-- Task --
Retype every one of the following lines without any changes.

Recorded data
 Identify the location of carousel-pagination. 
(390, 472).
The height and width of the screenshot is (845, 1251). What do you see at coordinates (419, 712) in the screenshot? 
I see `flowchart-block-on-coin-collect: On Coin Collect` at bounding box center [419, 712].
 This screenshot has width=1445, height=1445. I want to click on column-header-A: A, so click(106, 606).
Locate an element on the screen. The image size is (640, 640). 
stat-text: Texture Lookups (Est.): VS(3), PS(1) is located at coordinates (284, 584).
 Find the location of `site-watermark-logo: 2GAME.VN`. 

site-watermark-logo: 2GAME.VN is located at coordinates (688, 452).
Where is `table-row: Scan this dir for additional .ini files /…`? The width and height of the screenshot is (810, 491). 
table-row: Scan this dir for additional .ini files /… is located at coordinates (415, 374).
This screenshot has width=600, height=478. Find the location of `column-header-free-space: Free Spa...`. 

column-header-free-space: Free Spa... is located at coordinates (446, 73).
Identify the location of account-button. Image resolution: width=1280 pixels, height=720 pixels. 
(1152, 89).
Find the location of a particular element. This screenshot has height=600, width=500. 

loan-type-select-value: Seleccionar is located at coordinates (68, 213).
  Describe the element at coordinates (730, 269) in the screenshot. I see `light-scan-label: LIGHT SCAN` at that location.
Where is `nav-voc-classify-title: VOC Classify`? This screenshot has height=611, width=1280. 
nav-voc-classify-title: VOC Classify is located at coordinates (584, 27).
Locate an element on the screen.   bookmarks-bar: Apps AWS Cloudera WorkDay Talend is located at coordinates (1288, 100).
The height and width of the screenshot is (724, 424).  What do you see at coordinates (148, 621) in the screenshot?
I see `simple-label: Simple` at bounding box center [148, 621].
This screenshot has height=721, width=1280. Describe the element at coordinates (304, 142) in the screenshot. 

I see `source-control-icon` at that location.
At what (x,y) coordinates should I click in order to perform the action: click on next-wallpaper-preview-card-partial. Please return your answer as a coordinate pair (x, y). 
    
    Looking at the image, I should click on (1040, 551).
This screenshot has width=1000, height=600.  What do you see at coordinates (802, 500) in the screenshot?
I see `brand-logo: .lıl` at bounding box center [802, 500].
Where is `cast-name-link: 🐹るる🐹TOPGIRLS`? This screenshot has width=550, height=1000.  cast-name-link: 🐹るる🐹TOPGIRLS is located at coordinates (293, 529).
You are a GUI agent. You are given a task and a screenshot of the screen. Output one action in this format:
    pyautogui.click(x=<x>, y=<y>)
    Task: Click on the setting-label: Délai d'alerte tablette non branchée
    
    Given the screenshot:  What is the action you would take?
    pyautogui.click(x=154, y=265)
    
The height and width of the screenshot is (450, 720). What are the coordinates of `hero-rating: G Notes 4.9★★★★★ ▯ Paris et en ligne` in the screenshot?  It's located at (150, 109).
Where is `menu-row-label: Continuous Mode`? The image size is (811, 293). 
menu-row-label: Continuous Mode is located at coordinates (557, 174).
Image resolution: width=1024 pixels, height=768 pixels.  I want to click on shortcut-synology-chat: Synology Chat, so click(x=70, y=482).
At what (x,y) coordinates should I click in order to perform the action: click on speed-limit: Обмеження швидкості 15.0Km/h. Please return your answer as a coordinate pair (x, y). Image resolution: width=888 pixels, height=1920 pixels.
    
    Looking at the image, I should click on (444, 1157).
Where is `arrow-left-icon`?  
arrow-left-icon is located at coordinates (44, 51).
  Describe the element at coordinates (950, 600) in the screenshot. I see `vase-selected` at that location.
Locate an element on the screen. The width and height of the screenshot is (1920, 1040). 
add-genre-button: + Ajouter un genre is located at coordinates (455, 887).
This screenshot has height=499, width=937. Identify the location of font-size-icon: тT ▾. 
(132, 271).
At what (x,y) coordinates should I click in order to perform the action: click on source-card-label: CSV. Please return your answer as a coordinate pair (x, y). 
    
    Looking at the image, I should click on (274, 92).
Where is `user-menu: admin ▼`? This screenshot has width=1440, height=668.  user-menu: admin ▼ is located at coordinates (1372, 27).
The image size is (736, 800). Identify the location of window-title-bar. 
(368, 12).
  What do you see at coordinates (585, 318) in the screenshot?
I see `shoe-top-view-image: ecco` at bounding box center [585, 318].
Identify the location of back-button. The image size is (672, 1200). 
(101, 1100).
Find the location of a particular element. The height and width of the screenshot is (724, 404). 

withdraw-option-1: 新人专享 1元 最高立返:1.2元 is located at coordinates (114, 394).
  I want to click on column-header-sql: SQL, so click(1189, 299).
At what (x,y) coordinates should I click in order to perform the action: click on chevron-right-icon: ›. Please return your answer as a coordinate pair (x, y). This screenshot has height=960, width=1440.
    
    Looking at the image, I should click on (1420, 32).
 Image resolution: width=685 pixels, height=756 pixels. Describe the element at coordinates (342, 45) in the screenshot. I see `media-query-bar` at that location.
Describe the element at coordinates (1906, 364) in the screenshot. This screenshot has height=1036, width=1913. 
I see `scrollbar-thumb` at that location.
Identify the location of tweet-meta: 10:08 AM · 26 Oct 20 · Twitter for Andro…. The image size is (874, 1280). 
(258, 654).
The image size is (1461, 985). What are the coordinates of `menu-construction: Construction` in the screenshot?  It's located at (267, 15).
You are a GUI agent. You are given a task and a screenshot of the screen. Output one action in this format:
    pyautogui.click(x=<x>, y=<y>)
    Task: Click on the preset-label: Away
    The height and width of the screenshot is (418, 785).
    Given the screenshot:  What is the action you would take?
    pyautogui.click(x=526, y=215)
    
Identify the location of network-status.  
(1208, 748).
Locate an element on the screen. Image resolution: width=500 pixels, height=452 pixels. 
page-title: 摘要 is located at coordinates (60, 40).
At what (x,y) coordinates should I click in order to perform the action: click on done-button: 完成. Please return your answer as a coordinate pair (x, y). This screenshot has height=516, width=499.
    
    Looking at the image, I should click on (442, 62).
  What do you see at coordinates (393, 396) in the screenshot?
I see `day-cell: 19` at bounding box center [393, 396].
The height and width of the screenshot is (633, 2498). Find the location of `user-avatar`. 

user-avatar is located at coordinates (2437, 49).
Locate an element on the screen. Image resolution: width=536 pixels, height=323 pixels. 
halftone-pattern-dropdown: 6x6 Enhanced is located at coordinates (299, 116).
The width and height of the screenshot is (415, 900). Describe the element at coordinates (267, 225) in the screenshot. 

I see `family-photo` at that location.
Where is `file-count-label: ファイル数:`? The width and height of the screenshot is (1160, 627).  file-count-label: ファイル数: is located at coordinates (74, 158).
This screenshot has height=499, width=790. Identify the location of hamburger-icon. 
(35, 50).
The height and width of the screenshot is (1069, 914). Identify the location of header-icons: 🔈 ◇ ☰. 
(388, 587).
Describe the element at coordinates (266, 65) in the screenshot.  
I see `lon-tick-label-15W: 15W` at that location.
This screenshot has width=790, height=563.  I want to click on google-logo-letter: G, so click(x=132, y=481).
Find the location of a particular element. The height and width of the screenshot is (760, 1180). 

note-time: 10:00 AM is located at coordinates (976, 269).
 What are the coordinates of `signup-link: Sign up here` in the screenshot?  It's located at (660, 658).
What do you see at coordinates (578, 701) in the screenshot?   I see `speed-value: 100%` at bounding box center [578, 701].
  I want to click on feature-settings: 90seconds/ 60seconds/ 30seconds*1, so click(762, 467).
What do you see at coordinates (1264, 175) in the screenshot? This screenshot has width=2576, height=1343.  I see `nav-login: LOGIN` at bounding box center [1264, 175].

-- Your solution --
 Identify the location of carousel-pagination. 
(390, 472).
The height and width of the screenshot is (845, 1251). What do you see at coordinates (419, 712) in the screenshot? 
I see `flowchart-block-on-coin-collect: On Coin Collect` at bounding box center [419, 712].
 This screenshot has width=1445, height=1445. I want to click on column-header-A: A, so click(106, 606).
Locate an element on the screen. The image size is (640, 640). 
stat-text: Texture Lookups (Est.): VS(3), PS(1) is located at coordinates (284, 584).
 Find the location of `site-watermark-logo: 2GAME.VN`. 

site-watermark-logo: 2GAME.VN is located at coordinates (688, 452).
Where is `table-row: Scan this dir for additional .ini files /…`? The width and height of the screenshot is (810, 491). 
table-row: Scan this dir for additional .ini files /… is located at coordinates (415, 374).
This screenshot has width=600, height=478. Find the location of `column-header-free-space: Free Spa...`. 

column-header-free-space: Free Spa... is located at coordinates (446, 73).
Identify the location of account-button. Image resolution: width=1280 pixels, height=720 pixels. 
(1152, 89).
Find the location of a particular element. This screenshot has height=600, width=500. 

loan-type-select-value: Seleccionar is located at coordinates (68, 213).
  Describe the element at coordinates (730, 269) in the screenshot. I see `light-scan-label: LIGHT SCAN` at that location.
Where is `nav-voc-classify-title: VOC Classify`? This screenshot has height=611, width=1280. 
nav-voc-classify-title: VOC Classify is located at coordinates (584, 27).
Locate an element on the screen.   bookmarks-bar: Apps AWS Cloudera WorkDay Talend is located at coordinates (1288, 100).
The height and width of the screenshot is (724, 424).  What do you see at coordinates (148, 621) in the screenshot?
I see `simple-label: Simple` at bounding box center [148, 621].
This screenshot has height=721, width=1280. Describe the element at coordinates (304, 142) in the screenshot. 

I see `source-control-icon` at that location.
At what (x,y) coordinates should I click in order to perform the action: click on next-wallpaper-preview-card-partial. Please return your answer as a coordinate pair (x, y). 
    
    Looking at the image, I should click on (1040, 551).
This screenshot has width=1000, height=600.  What do you see at coordinates (802, 500) in the screenshot?
I see `brand-logo: .lıl` at bounding box center [802, 500].
Where is `cast-name-link: 🐹るる🐹TOPGIRLS`? This screenshot has width=550, height=1000.  cast-name-link: 🐹るる🐹TOPGIRLS is located at coordinates (293, 529).
You are a GUI agent. You are given a task and a screenshot of the screen. Output one action in this format:
    pyautogui.click(x=<x>, y=<y>)
    Task: Click on the setting-label: Délai d'alerte tablette non branchée
    
    Given the screenshot:  What is the action you would take?
    pyautogui.click(x=154, y=265)
    
The height and width of the screenshot is (450, 720). What are the coordinates of `hero-rating: G Notes 4.9★★★★★ ▯ Paris et en ligne` in the screenshot?  It's located at (150, 109).
Where is `menu-row-label: Continuous Mode`? The image size is (811, 293). 
menu-row-label: Continuous Mode is located at coordinates (557, 174).
Image resolution: width=1024 pixels, height=768 pixels.  I want to click on shortcut-synology-chat: Synology Chat, so click(x=70, y=482).
At what (x,y) coordinates should I click in order to perform the action: click on speed-limit: Обмеження швидкості 15.0Km/h. Please return your answer as a coordinate pair (x, y). Image resolution: width=888 pixels, height=1920 pixels.
    
    Looking at the image, I should click on (444, 1157).
Where is `arrow-left-icon`?  
arrow-left-icon is located at coordinates (44, 51).
  Describe the element at coordinates (950, 600) in the screenshot. I see `vase-selected` at that location.
Locate an element on the screen. The width and height of the screenshot is (1920, 1040). 
add-genre-button: + Ajouter un genre is located at coordinates (455, 887).
This screenshot has height=499, width=937. Identify the location of font-size-icon: тT ▾. 
(132, 271).
At what (x,y) coordinates should I click in order to perform the action: click on source-card-label: CSV. Please return your answer as a coordinate pair (x, y). 
    
    Looking at the image, I should click on (274, 92).
Where is `user-menu: admin ▼`? This screenshot has width=1440, height=668.  user-menu: admin ▼ is located at coordinates (1372, 27).
The image size is (736, 800). Identify the location of window-title-bar. 
(368, 12).
  What do you see at coordinates (585, 318) in the screenshot?
I see `shoe-top-view-image: ecco` at bounding box center [585, 318].
Identify the location of back-button. The image size is (672, 1200). 
(101, 1100).
Find the location of a particular element. The height and width of the screenshot is (724, 404). 

withdraw-option-1: 新人专享 1元 最高立返:1.2元 is located at coordinates (114, 394).
  I want to click on column-header-sql: SQL, so click(1189, 299).
At what (x,y) coordinates should I click in order to perform the action: click on chevron-right-icon: ›. Please return your answer as a coordinate pair (x, y). This screenshot has height=960, width=1440.
    
    Looking at the image, I should click on (1420, 32).
 Image resolution: width=685 pixels, height=756 pixels. Describe the element at coordinates (342, 45) in the screenshot. I see `media-query-bar` at that location.
Describe the element at coordinates (1906, 364) in the screenshot. This screenshot has height=1036, width=1913. 
I see `scrollbar-thumb` at that location.
Identify the location of tweet-meta: 10:08 AM · 26 Oct 20 · Twitter for Andro…. The image size is (874, 1280). 
(258, 654).
The image size is (1461, 985). What are the coordinates of `menu-construction: Construction` in the screenshot?  It's located at (267, 15).
You are a GUI agent. You are given a task and a screenshot of the screen. Output one action in this format:
    pyautogui.click(x=<x>, y=<y>)
    Task: Click on the preset-label: Away
    The height and width of the screenshot is (418, 785).
    Given the screenshot:  What is the action you would take?
    pyautogui.click(x=526, y=215)
    
Identify the location of network-status.  
(1208, 748).
Locate an element on the screen. Image resolution: width=500 pixels, height=452 pixels. 
page-title: 摘要 is located at coordinates (60, 40).
At what (x,y) coordinates should I click in order to perform the action: click on done-button: 完成. Please return your answer as a coordinate pair (x, y). This screenshot has height=516, width=499.
    
    Looking at the image, I should click on (442, 62).
  What do you see at coordinates (393, 396) in the screenshot?
I see `day-cell: 19` at bounding box center [393, 396].
The height and width of the screenshot is (633, 2498). Find the location of `user-avatar`. 

user-avatar is located at coordinates (2437, 49).
Locate an element on the screen. Image resolution: width=536 pixels, height=323 pixels. 
halftone-pattern-dropdown: 6x6 Enhanced is located at coordinates (299, 116).
The width and height of the screenshot is (415, 900). Describe the element at coordinates (267, 225) in the screenshot. 

I see `family-photo` at that location.
Where is `file-count-label: ファイル数:`? The width and height of the screenshot is (1160, 627).  file-count-label: ファイル数: is located at coordinates (74, 158).
This screenshot has height=499, width=790. Identify the location of hamburger-icon. 
(35, 50).
The height and width of the screenshot is (1069, 914). Identify the location of header-icons: 🔈 ◇ ☰. 
(388, 587).
Describe the element at coordinates (266, 65) in the screenshot.  
I see `lon-tick-label-15W: 15W` at that location.
This screenshot has width=790, height=563.  I want to click on google-logo-letter: G, so click(x=132, y=481).
Find the location of a particular element. The height and width of the screenshot is (760, 1180). 

note-time: 10:00 AM is located at coordinates (976, 269).
 What are the coordinates of `signup-link: Sign up here` in the screenshot?  It's located at (660, 658).
What do you see at coordinates (578, 701) in the screenshot?   I see `speed-value: 100%` at bounding box center [578, 701].
  I want to click on feature-settings: 90seconds/ 60seconds/ 30seconds*1, so click(762, 467).
What do you see at coordinates (1264, 175) in the screenshot? This screenshot has width=2576, height=1343.  I see `nav-login: LOGIN` at bounding box center [1264, 175].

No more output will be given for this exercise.